[作業目標 1] 以下に示すOKRの解説文を、改行や記号も含めて一字も変えずに全文書き写すこと。

OKRとは?背景、メリット、MBO・KPIとの違い、設定方法、運用のポイント


Writer:
山崎雄司
  • facebook
  • Twitter
  • LINE

OKRとは、企業や団体の目標と個人の目標を一致させる目標管理のフレームワーク。Objective(目標)、Key Results(主要な成果)の頭文字から「OKR」と呼ばれる。

OKRとは? 


OKRはもともと米国intel社から生まれた目標管理の手法で、 GoogleやFacebookのMeta、メルカリなどが導入したことで注目を集めている。企業内の全組織が同じ課題解決に向けて取り組み、メンバー一人ひとりの意欲を向上させながら、組織全体の目標達成を目指す。

[記録一覧]
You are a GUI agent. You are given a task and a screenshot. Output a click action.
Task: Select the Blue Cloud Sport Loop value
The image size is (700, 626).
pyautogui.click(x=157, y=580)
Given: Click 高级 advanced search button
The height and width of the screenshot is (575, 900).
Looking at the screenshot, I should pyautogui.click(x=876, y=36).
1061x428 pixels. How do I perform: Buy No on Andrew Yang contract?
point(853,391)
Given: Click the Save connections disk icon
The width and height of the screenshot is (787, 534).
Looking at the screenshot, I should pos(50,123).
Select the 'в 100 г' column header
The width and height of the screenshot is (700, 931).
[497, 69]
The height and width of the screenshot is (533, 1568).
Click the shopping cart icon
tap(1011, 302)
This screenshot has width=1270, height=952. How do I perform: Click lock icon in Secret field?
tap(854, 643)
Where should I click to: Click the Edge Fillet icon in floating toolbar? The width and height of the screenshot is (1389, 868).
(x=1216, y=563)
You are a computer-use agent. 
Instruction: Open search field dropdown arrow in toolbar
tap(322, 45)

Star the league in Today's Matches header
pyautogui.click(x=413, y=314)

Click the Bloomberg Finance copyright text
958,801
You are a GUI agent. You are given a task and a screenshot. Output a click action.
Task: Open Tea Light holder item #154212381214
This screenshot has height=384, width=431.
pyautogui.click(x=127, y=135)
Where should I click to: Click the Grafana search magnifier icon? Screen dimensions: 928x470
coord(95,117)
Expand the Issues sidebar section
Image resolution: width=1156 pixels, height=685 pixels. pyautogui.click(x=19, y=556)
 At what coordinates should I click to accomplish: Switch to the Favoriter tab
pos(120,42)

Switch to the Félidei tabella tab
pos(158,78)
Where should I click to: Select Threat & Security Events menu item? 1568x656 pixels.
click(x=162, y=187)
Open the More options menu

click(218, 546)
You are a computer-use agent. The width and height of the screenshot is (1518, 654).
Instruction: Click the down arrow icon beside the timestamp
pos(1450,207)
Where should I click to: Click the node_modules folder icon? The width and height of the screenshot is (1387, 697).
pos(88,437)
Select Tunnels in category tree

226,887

[作業目標 2] 上のリストのうち、文字列「header」を含む行だけをすべて抜き出すこと。大文字と小文字は区別して照合する。

[演習解答 1]
OKRとは?背景、メリット、MBO・KPIとの違い、設定方法、運用のポイント


Writer:
山崎雄司
  • facebook
  • Twitter
  • LINE

OKRとは、企業や団体の目標と個人の目標を一致させる目標管理のフレームワーク。Objective(目標)、Key Results(主要な成果)の頭文字から「OKR」と呼ばれる。

OKRとは? 


OKRはもともと米国intel社から生まれた目標管理の手法で、 GoogleやFacebookのMeta、メルカリなどが導入したことで注目を集めている。企業内の全組織が同じ課題解決に向けて取り組み、メンバー一人ひとりの意欲を向上させながら、組織全体の目標達成を目指す。

[演習解答 2]
Select the 'в 100 г' column header
Star the league in Today's Matches header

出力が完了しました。